Hundreds of inmates successfully escaped from four low-security prisoners across the state of São Paulo on Monday after the government canceled Easter prison holidays and tightened visitor restrictions as part of efforts to contain the Chinese coronavirus.
State prison authorities said they could not confirm how many inmates had escaped and that they were “still tallying the exact number of fugitives.” The human rights news monitor Ponte estimated that the number could be as high as 1,500 across four jails, Mongaguá, Tremembé, Porto Feliz and Mirandópolis, hours before the planned lockdown.
Videos posted across social media showed scores of prisoners running through streets, beaches, and even a soccer pitch as they made their dramatic escape.
Prison authorities claimed that”acts of insubordination” had taken place at the jails ahead of the planned suspension as inmates expressed their fury at the conditions being imposed upon them.
“These prisoners were unhappy about the decision that suspended the Easter leave,” Lincoln Gakiya, a prosecutor in São Paulo state and specialist in drug gangs, told The Guardian. “The prisoners were told and in some units, rebelled.”
The São Paolo state prison authority defended the leave suspension on grounds of public health and said it would stick with a 15-day suspension on both visitation and right of prisoners to leave the facility.

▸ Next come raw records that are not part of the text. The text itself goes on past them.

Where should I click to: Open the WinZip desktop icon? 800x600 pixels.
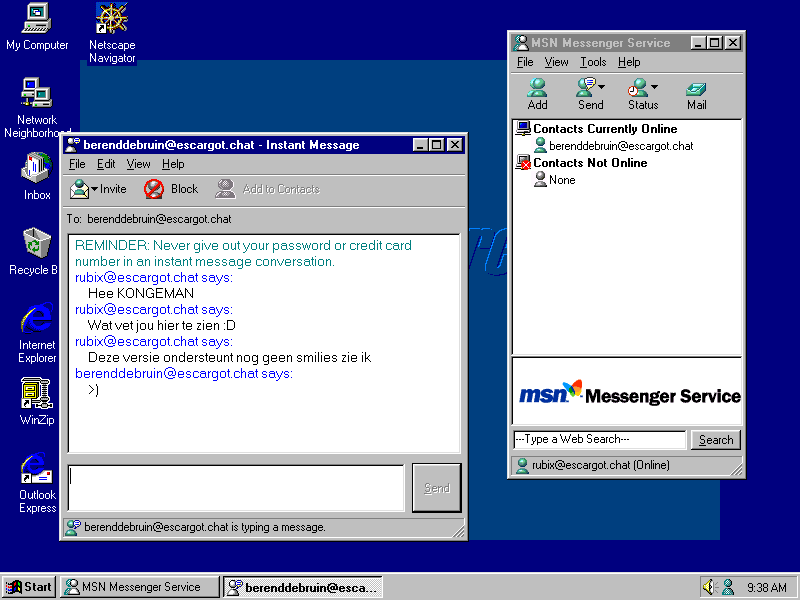(37, 400)
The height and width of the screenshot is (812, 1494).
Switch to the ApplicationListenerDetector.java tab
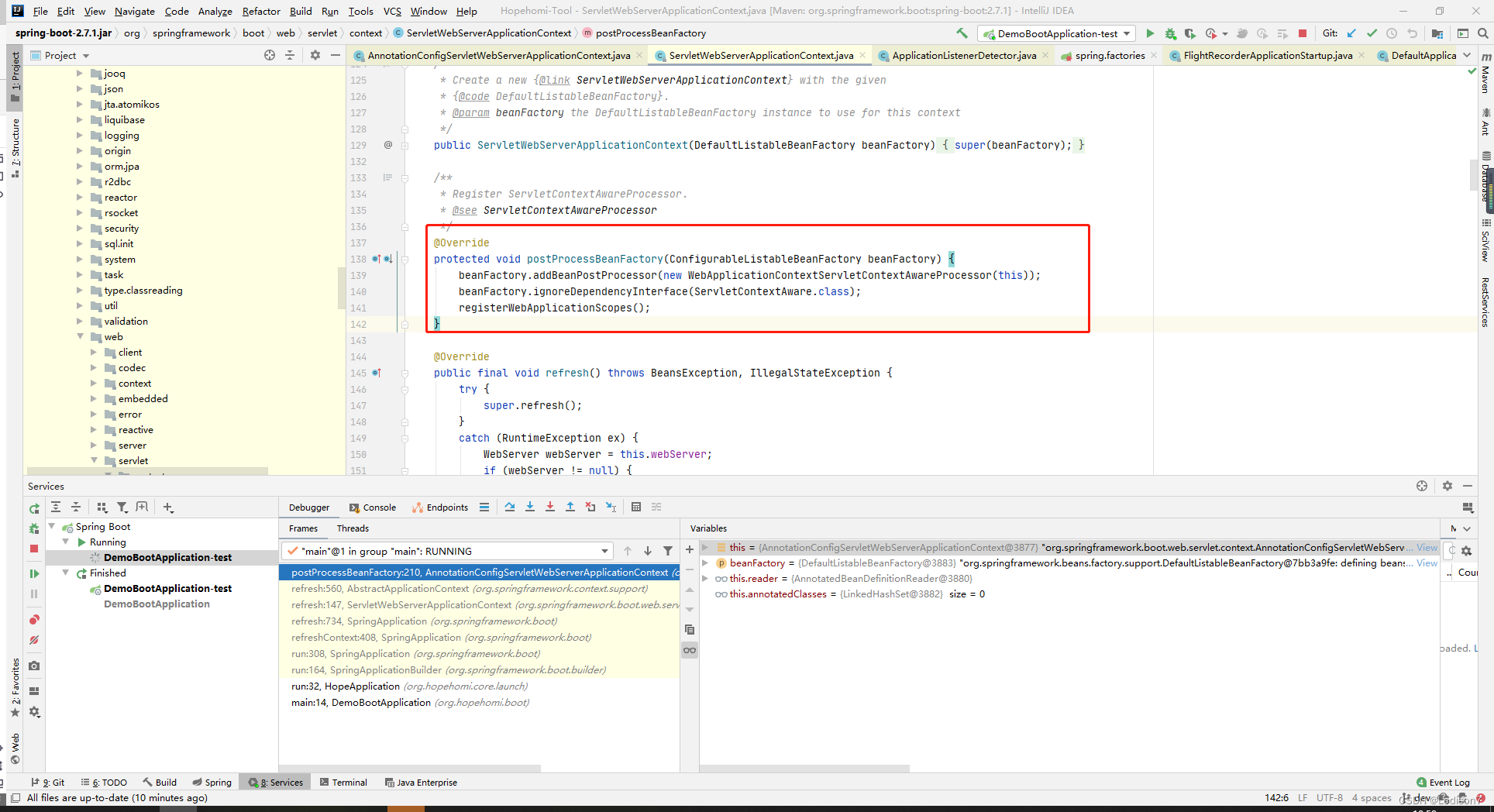963,55
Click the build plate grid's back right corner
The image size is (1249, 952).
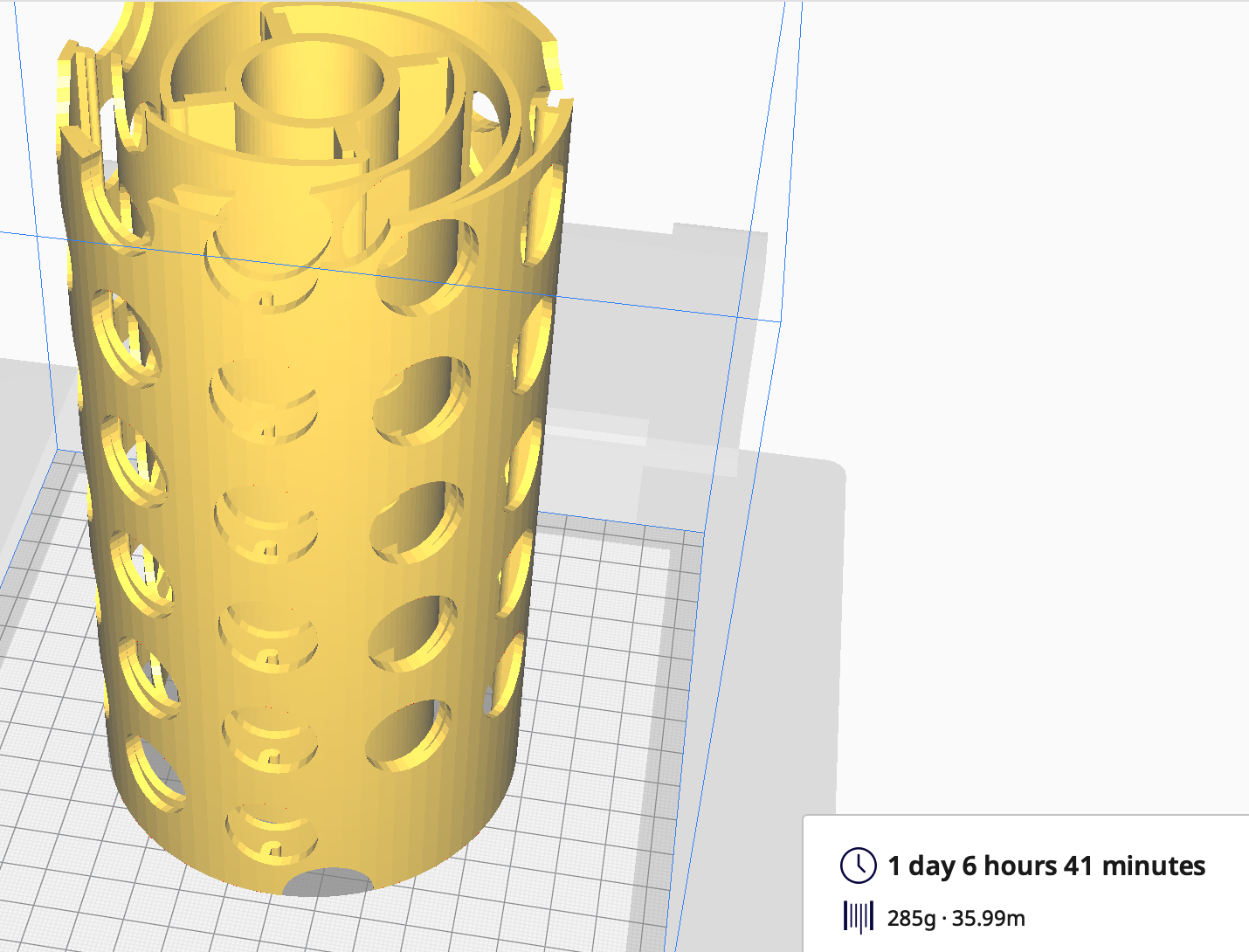(x=702, y=533)
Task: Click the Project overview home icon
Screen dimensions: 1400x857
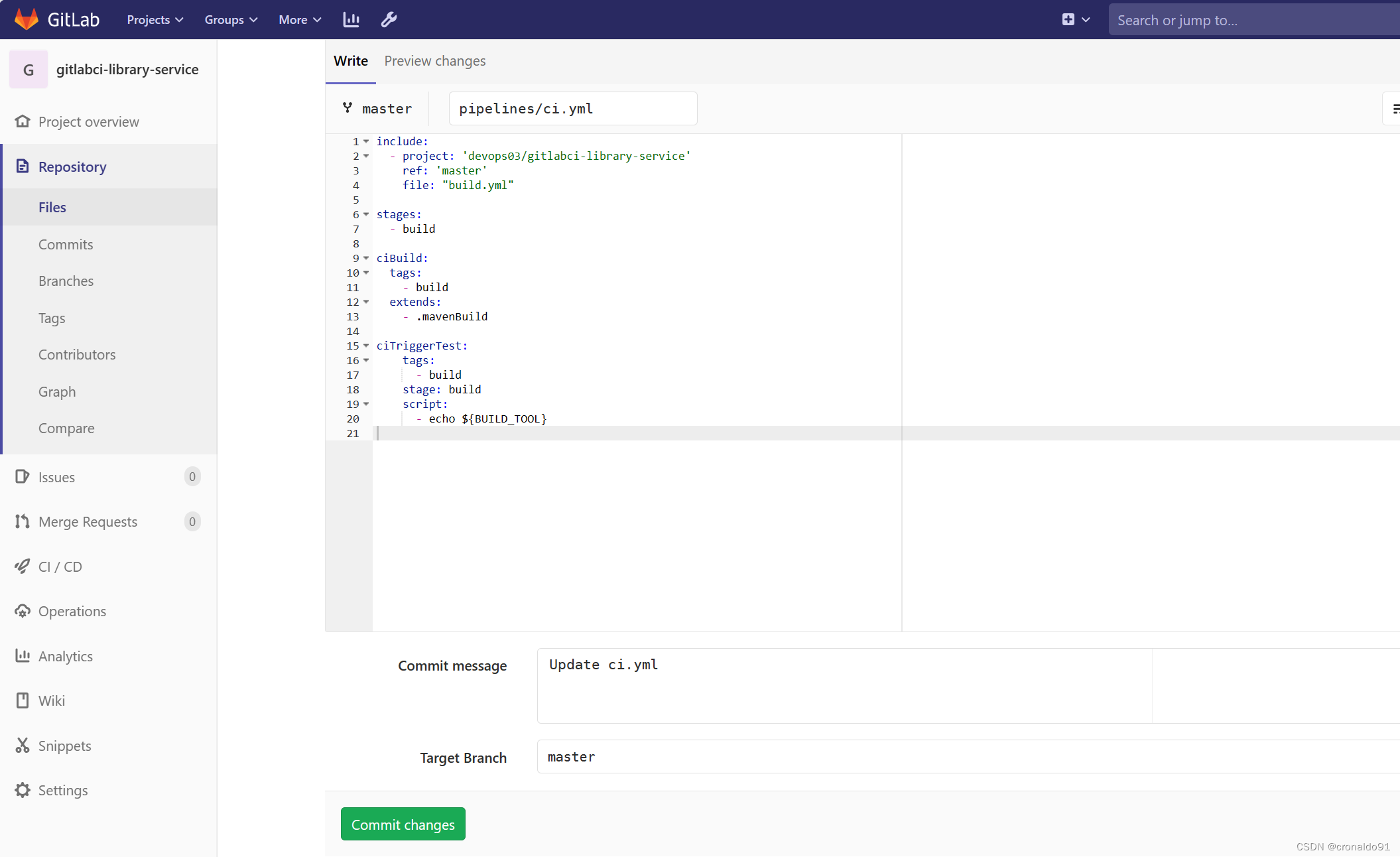Action: coord(23,121)

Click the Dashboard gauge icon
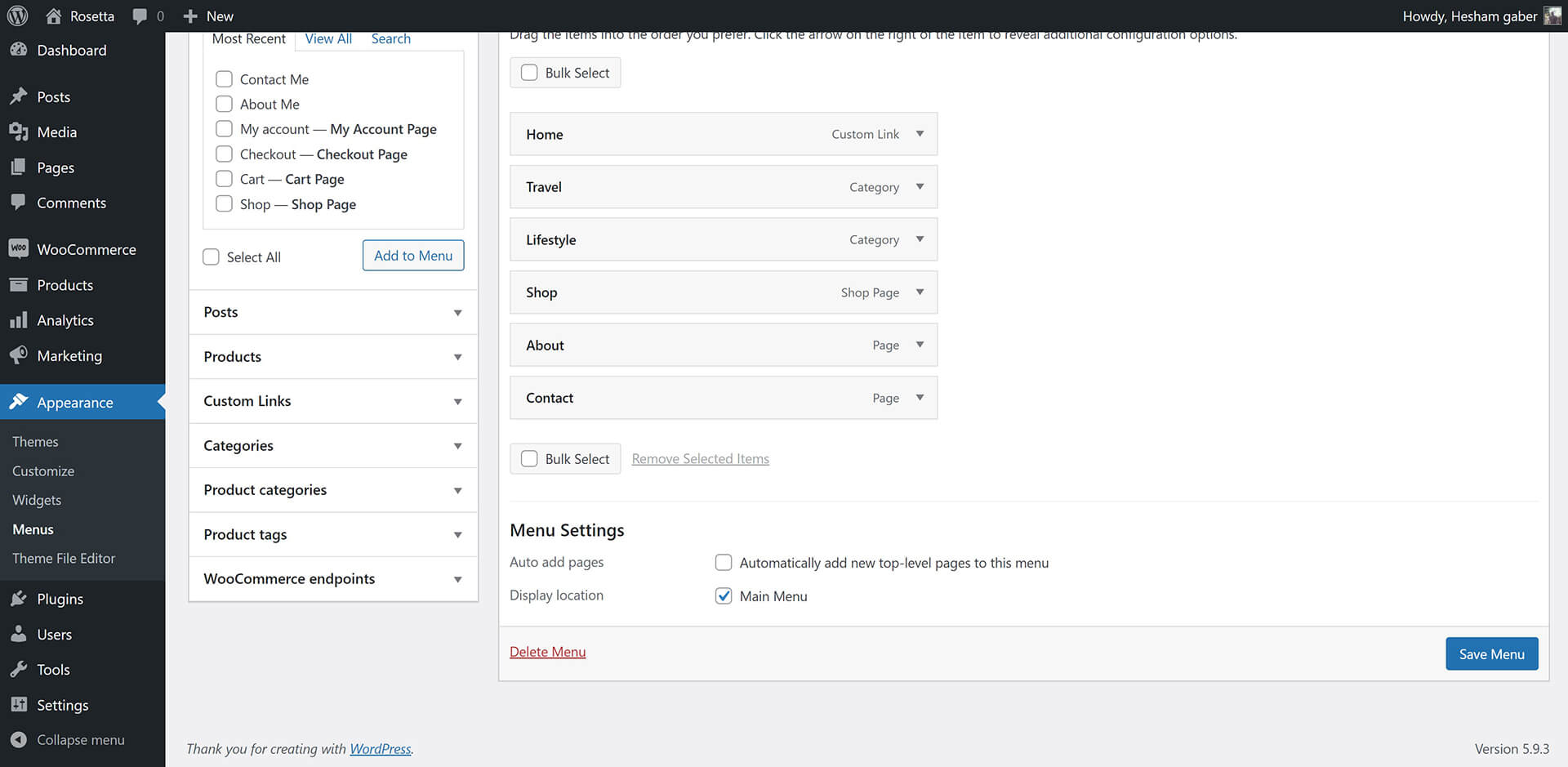click(19, 50)
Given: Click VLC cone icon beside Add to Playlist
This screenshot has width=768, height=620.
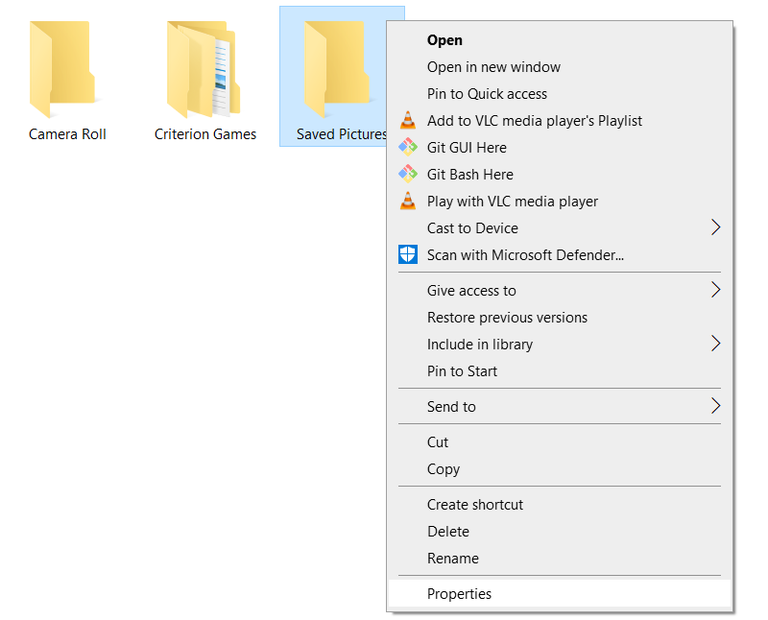Looking at the screenshot, I should (407, 121).
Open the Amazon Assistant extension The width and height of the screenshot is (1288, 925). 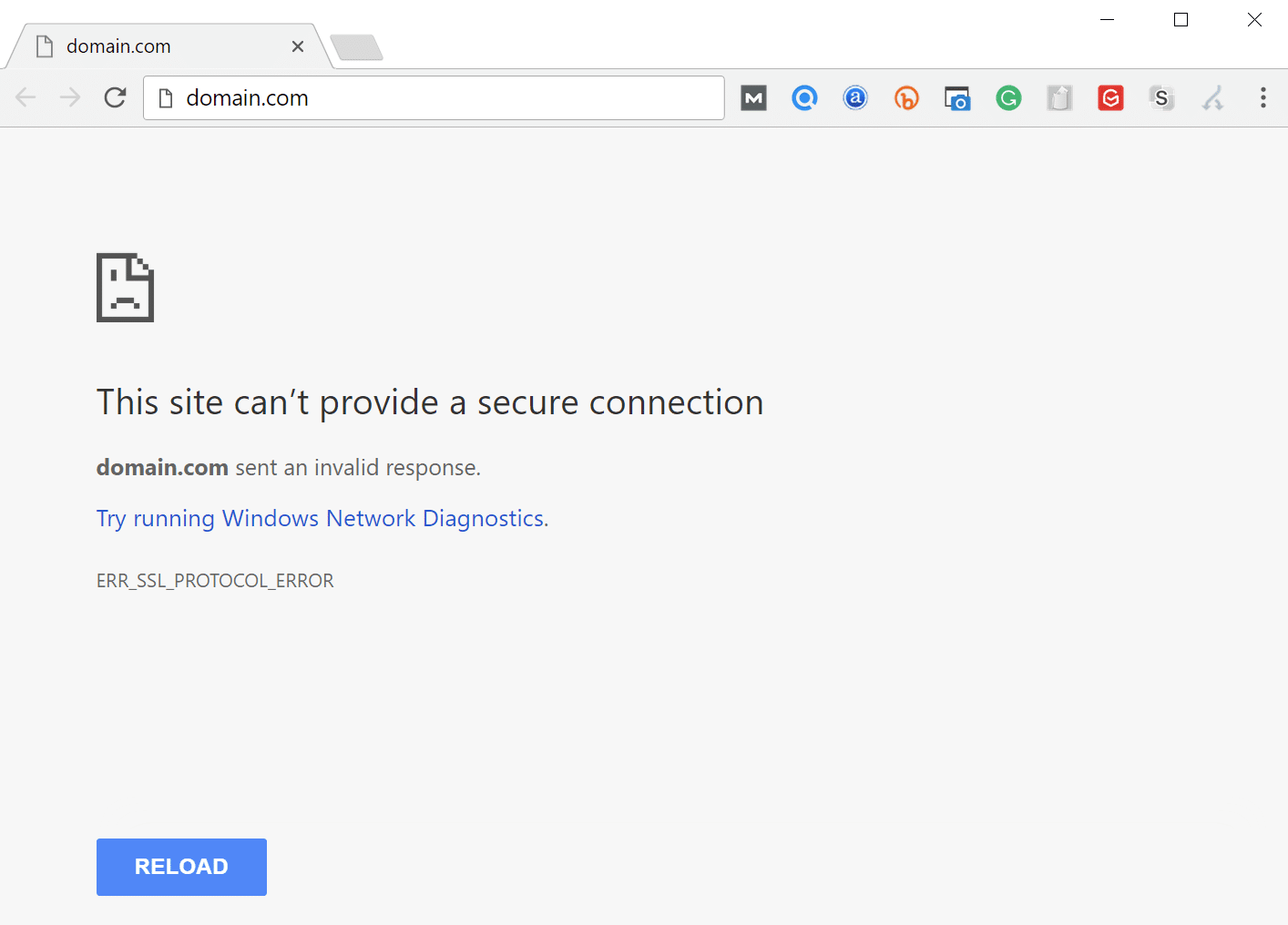[x=855, y=97]
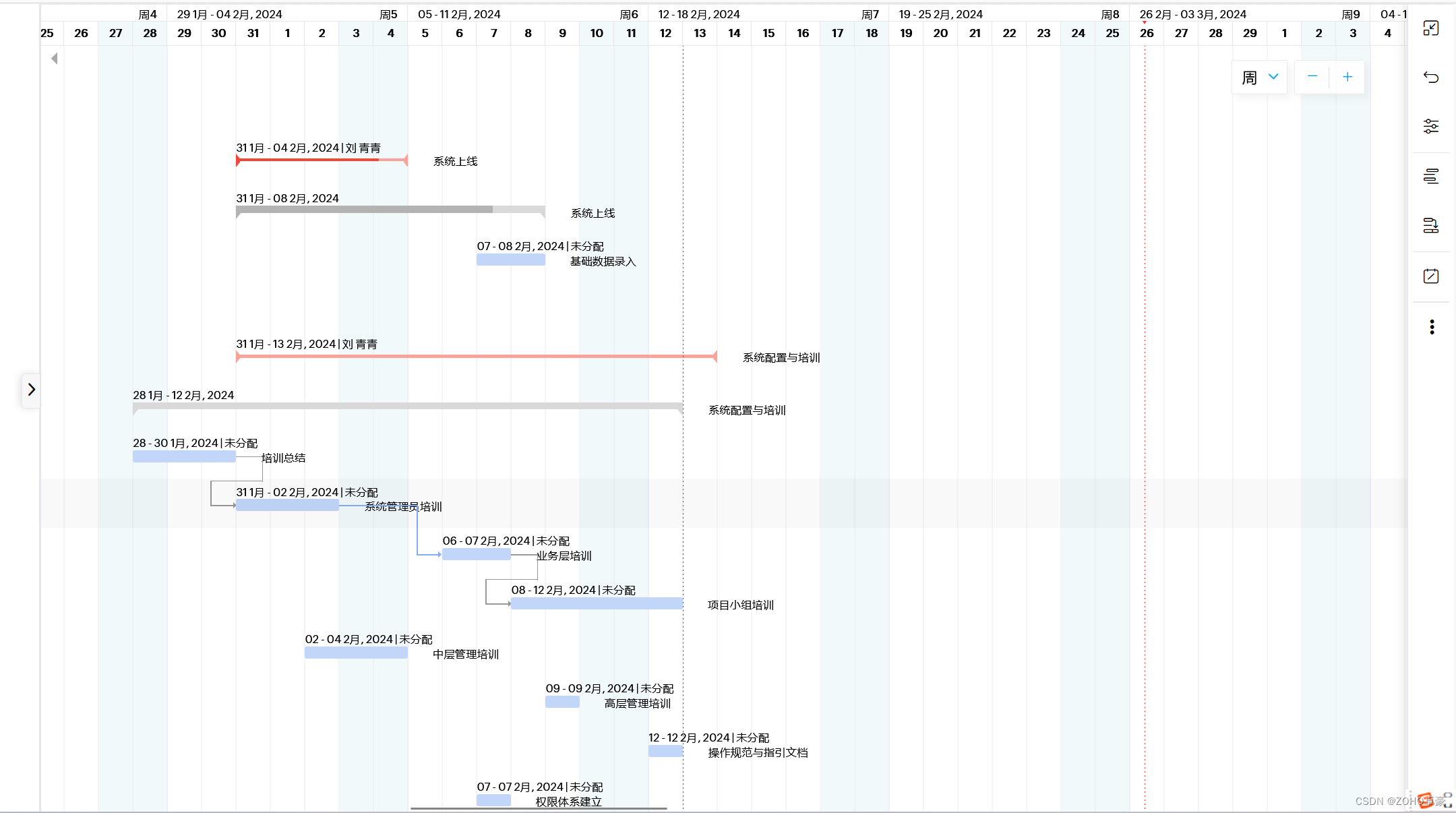Click the 中层管理培训 task bar
The width and height of the screenshot is (1456, 813).
(356, 653)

“The measure was necessary because the benefit would include more than 34,000 convicts of the semi-open regime who, returning to prison, would have high potential to install and propagate coronavirus,” the authority said in a statement.
O Globo reported that, by Tuesday afternoon, military police had recaptured 517 inmates, meaning hundreds of criminals still remain at large. According to the Secretariat of Penitentiary Administration (SAP), the situation is now under control in Mongaguá, Tremembé, and Porto Feliz, in addition to the semi-open wing of the prison in Mirandópolis.
“All units only house semi-open prisoners, who are the prisoner who has the possibility to go out to work or study during the day and return, and who by law is entitled to five temporary exits per year,” the Secretariat said in a statement.
Similar unrest has occurred in Italy’s prison system as a result of the Chinese coronavirus, which was recently declared a global pandemic. Last week, at least ten people died during riots in the country’s overcrowded prisons after inmates rebelled in response to similar restrictions on family visits.
The aforementioned prisons are low-security, semi-open facilities, where inmates are allowed to go to work or see their families during the day before returning in the evening. However, conditions in Brazil’s penal system are notoriously harsh and prone to brutal outbreaks of violence. Last May, 57 people were killed during a series of riots in the state of Pará, at least 16 of whom were decapitated.
The jailbreak may serve as another embarrassment to Brazilian President Jair Bolsonaro, who was elected in 2018 on a platform of restoring law and order in a country continually plagued by violence. He has said he intends to fulfill his pledge through the construction of more jails while empowering prison authorities to tighten control of the facilities.